— Directions for this task —
Pictures aside, repeat every record below exactly.

— Task material —
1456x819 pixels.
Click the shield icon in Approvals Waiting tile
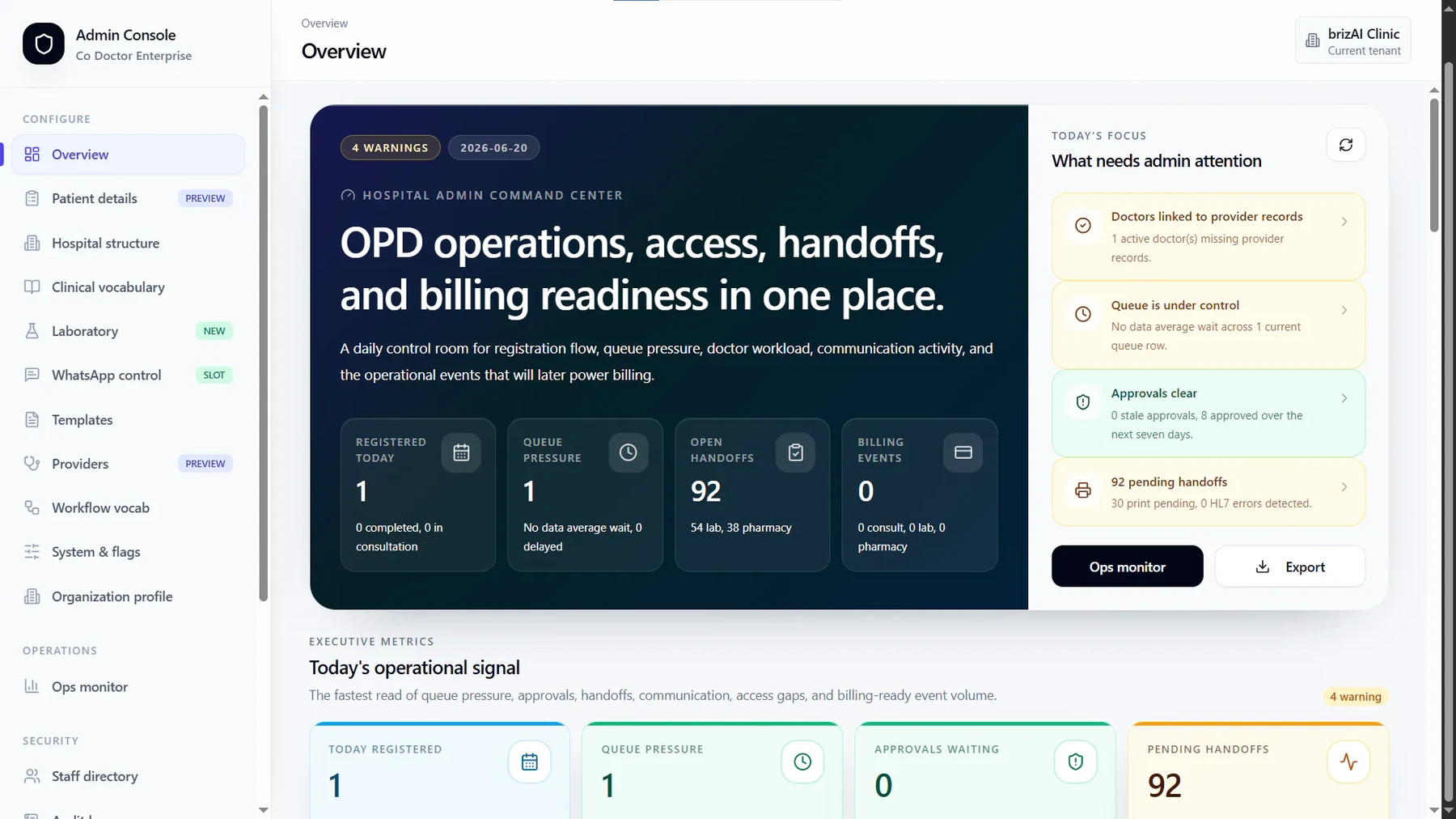click(1076, 762)
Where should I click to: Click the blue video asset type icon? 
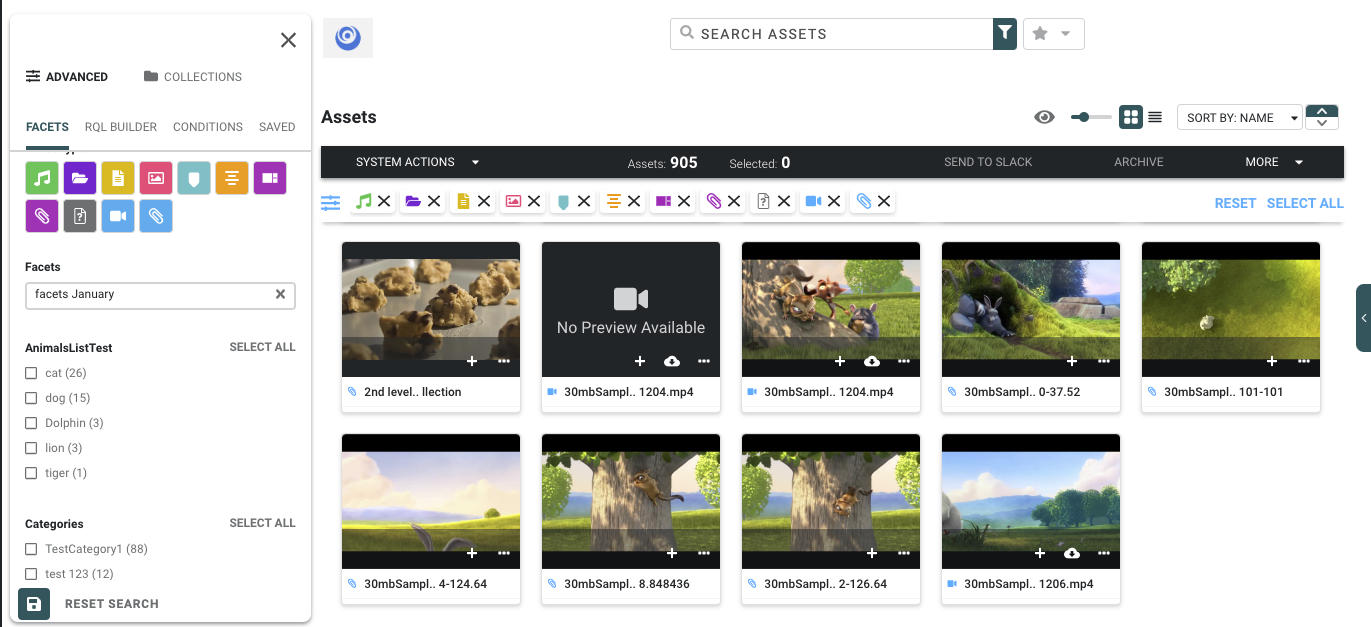coord(118,216)
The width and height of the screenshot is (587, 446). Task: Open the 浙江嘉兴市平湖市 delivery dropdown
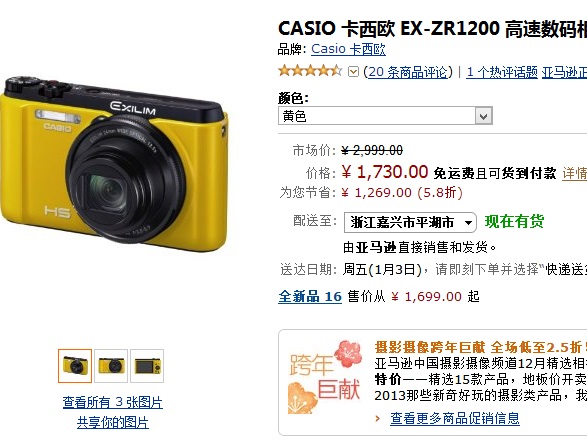coord(410,222)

— Task answer —
1456x819 pixels.
Click the shield icon in Approvals Waiting tile
click(1076, 762)
Where should I click to: Click the blue video asset type icon? 
coord(118,216)
The width and height of the screenshot is (587, 446). Task: Open the 浙江嘉兴市平湖市 delivery dropdown
coord(410,222)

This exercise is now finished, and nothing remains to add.